__Collected data entries__.
== Segment start ==

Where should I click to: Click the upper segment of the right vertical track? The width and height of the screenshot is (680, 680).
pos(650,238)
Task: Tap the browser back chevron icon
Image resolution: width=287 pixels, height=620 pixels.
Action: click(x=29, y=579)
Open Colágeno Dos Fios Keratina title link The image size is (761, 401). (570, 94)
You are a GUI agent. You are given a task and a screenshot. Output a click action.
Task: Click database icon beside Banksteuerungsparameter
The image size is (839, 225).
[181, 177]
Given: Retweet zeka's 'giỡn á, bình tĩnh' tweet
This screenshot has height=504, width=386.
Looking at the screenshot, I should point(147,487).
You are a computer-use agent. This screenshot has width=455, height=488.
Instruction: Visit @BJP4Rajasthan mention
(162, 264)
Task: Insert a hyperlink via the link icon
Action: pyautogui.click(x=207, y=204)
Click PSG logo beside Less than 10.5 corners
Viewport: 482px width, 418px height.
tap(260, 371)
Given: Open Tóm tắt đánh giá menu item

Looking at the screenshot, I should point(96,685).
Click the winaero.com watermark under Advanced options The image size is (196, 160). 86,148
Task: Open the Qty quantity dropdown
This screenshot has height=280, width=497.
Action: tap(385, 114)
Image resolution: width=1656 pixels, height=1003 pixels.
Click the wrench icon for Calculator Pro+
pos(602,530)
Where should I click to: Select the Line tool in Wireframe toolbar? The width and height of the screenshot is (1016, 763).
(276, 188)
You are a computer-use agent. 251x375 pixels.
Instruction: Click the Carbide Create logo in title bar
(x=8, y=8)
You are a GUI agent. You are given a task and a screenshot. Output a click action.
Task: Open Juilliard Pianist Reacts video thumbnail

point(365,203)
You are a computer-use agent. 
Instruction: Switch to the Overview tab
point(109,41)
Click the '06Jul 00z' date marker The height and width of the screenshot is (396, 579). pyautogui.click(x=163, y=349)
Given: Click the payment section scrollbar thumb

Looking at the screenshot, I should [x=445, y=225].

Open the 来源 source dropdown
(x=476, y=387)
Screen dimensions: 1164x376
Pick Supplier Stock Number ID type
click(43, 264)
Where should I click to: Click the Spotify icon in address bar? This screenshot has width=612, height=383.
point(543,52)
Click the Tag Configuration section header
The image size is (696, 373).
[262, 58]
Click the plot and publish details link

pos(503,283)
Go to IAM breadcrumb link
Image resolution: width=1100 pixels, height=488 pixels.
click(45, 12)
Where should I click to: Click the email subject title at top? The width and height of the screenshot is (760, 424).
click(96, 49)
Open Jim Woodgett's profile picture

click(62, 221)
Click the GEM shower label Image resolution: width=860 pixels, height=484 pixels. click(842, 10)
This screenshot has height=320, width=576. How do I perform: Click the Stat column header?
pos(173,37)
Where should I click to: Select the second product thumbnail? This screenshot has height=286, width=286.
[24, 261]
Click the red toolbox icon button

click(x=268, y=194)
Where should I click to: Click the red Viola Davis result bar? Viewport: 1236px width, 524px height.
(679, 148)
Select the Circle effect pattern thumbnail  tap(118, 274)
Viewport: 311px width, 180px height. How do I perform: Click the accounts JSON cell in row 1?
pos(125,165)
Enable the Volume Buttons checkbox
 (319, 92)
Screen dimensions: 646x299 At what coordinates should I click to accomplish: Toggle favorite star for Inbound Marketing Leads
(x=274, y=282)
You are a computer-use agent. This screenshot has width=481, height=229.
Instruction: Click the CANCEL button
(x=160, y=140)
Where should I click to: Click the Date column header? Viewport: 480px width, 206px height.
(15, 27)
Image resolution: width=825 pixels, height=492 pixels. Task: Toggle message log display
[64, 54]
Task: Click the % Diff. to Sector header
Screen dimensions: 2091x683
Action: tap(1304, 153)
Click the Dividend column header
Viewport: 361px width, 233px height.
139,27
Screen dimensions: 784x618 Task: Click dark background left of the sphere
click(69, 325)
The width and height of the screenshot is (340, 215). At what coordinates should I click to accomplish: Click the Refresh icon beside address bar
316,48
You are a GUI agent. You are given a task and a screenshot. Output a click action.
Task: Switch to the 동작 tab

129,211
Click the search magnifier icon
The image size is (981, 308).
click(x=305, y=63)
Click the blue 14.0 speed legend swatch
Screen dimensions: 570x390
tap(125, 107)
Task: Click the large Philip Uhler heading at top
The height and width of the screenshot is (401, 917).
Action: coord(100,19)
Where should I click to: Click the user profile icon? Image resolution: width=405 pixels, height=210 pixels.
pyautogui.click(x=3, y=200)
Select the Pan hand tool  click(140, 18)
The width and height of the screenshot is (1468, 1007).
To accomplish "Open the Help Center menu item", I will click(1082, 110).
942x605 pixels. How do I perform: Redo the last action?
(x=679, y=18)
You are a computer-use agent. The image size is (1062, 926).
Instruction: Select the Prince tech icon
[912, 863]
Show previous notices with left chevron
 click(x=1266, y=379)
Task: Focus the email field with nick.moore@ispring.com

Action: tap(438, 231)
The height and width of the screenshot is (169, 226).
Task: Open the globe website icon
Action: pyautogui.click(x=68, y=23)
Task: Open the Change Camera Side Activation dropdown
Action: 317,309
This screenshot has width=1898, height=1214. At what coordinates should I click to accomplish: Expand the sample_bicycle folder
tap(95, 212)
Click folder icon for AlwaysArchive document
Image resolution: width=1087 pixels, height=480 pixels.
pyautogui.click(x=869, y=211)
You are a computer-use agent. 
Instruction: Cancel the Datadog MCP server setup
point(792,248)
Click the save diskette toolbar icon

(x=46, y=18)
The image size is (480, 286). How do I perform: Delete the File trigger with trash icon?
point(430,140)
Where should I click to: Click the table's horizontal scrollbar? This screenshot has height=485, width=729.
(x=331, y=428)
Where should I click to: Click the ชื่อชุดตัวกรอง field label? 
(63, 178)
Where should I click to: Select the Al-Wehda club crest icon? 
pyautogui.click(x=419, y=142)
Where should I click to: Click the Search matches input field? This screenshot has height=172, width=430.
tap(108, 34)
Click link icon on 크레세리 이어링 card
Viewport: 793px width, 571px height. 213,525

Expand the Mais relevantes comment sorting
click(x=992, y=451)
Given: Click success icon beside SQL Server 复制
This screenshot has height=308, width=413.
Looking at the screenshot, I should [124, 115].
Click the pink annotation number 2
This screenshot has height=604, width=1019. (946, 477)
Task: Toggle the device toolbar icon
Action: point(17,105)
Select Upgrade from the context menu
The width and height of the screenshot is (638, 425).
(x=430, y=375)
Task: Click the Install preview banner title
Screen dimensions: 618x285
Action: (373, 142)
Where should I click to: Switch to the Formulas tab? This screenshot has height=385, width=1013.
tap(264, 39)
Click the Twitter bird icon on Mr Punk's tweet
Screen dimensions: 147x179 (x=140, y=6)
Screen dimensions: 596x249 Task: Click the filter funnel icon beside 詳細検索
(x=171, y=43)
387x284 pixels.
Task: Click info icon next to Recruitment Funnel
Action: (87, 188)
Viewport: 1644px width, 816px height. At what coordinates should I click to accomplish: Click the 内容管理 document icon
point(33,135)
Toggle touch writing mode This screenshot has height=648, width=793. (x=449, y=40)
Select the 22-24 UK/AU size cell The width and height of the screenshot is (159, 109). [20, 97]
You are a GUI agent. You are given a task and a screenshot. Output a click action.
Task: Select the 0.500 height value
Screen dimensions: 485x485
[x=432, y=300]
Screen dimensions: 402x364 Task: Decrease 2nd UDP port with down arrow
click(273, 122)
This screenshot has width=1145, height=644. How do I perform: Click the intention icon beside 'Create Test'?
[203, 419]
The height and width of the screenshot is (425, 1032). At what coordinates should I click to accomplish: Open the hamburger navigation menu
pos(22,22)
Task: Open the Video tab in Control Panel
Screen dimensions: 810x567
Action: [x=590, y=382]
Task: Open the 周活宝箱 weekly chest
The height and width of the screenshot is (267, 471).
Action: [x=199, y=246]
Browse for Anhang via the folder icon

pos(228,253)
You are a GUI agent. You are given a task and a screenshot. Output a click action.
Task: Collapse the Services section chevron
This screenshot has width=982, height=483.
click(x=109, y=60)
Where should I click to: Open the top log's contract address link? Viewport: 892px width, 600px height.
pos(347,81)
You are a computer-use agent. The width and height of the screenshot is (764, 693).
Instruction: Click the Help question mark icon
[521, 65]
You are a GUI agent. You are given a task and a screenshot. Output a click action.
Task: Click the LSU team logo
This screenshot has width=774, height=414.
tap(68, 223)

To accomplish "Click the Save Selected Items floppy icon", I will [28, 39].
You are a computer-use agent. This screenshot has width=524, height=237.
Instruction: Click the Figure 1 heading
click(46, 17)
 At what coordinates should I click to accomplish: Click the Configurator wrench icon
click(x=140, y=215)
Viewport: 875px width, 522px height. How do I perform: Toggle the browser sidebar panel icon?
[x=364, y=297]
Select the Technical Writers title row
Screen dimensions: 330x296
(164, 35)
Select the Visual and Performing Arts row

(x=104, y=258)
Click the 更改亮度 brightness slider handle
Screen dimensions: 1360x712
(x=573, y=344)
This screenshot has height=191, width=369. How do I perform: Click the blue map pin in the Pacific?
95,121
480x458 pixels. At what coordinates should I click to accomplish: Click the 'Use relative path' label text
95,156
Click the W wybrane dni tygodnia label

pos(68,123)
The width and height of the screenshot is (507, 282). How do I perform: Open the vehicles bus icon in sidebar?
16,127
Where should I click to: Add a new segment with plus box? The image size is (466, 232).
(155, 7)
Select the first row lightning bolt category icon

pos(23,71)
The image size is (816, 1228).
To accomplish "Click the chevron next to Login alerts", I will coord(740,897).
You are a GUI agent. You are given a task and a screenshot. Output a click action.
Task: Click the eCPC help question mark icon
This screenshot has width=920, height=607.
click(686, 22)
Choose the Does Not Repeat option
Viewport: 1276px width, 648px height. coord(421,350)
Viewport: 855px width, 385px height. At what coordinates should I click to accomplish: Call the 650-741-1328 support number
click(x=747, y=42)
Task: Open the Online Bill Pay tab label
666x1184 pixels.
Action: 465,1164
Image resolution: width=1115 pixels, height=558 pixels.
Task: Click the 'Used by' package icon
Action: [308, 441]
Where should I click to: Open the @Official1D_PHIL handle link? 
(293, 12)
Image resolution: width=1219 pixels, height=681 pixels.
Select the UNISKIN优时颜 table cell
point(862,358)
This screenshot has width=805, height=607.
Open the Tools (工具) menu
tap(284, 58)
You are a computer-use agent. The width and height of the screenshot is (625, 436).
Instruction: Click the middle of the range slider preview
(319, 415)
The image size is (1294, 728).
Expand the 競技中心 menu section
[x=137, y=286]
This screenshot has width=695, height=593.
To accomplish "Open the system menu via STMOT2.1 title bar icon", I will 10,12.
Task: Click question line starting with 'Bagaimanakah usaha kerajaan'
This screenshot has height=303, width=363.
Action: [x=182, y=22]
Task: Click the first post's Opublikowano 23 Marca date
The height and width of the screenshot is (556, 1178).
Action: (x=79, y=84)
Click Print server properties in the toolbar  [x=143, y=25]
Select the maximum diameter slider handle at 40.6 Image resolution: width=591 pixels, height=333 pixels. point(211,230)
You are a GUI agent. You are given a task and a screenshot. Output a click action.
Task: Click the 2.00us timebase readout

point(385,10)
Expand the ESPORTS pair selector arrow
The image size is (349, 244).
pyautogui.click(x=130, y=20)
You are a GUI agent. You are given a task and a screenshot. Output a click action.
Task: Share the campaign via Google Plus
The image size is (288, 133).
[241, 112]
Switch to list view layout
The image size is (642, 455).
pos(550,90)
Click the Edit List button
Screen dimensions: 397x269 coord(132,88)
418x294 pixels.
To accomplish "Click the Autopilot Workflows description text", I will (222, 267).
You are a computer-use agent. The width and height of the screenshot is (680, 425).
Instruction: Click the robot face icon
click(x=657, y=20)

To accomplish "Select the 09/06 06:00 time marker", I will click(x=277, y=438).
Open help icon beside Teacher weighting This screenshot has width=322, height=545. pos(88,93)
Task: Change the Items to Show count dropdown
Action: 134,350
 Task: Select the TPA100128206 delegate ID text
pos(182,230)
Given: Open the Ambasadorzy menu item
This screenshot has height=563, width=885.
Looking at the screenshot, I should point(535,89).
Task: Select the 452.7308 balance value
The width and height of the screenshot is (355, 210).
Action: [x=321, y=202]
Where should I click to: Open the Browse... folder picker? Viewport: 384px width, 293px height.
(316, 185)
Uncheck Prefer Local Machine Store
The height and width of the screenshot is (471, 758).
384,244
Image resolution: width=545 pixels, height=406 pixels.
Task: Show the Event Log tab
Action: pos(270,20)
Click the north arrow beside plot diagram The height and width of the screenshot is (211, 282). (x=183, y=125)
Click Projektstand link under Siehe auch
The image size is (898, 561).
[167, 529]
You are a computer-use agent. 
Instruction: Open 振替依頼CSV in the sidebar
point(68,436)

== Segment end ==

__WHAT YOU WILL DO__. Output the lines above exactly, but only those between the line holding "has width=524, height=237." and the line holding "Task: Open the Online Bill Pay tab label", inclusive.

__RESULT OF THIS EXERCISE__.
You are a computer-use agent. This screenshot has width=524, height=237.
Instruction: Click the Figure 1 heading
click(46, 17)
 At what coordinates should I click to accomplish: Click the Configurator wrench icon
click(x=140, y=215)
Viewport: 875px width, 522px height. How do I perform: Toggle the browser sidebar panel icon?
[x=364, y=297]
Select the Technical Writers title row
Screen dimensions: 330x296
(164, 35)
Select the Visual and Performing Arts row

(x=104, y=258)
Click the 更改亮度 brightness slider handle
Screen dimensions: 1360x712
(x=573, y=344)
This screenshot has height=191, width=369. How do I perform: Click the blue map pin in the Pacific?
95,121
480x458 pixels. At what coordinates should I click to accomplish: Click the 'Use relative path' label text
95,156
Click the W wybrane dni tygodnia label

pos(68,123)
The width and height of the screenshot is (507, 282). How do I perform: Open the vehicles bus icon in sidebar?
16,127
Where should I click to: Add a new segment with plus box? The image size is (466, 232).
(155, 7)
Select the first row lightning bolt category icon

pos(23,71)
The image size is (816, 1228).
To accomplish "Click the chevron next to Login alerts", I will coord(740,897).
You are a GUI agent. You are given a task and a screenshot. Output a click action.
Task: Click the eCPC help question mark icon
This screenshot has width=920, height=607.
click(686, 22)
Choose the Does Not Repeat option
Viewport: 1276px width, 648px height. coord(421,350)
Viewport: 855px width, 385px height. At what coordinates should I click to accomplish: Call the 650-741-1328 support number
click(x=747, y=42)
Task: Open the Online Bill Pay tab label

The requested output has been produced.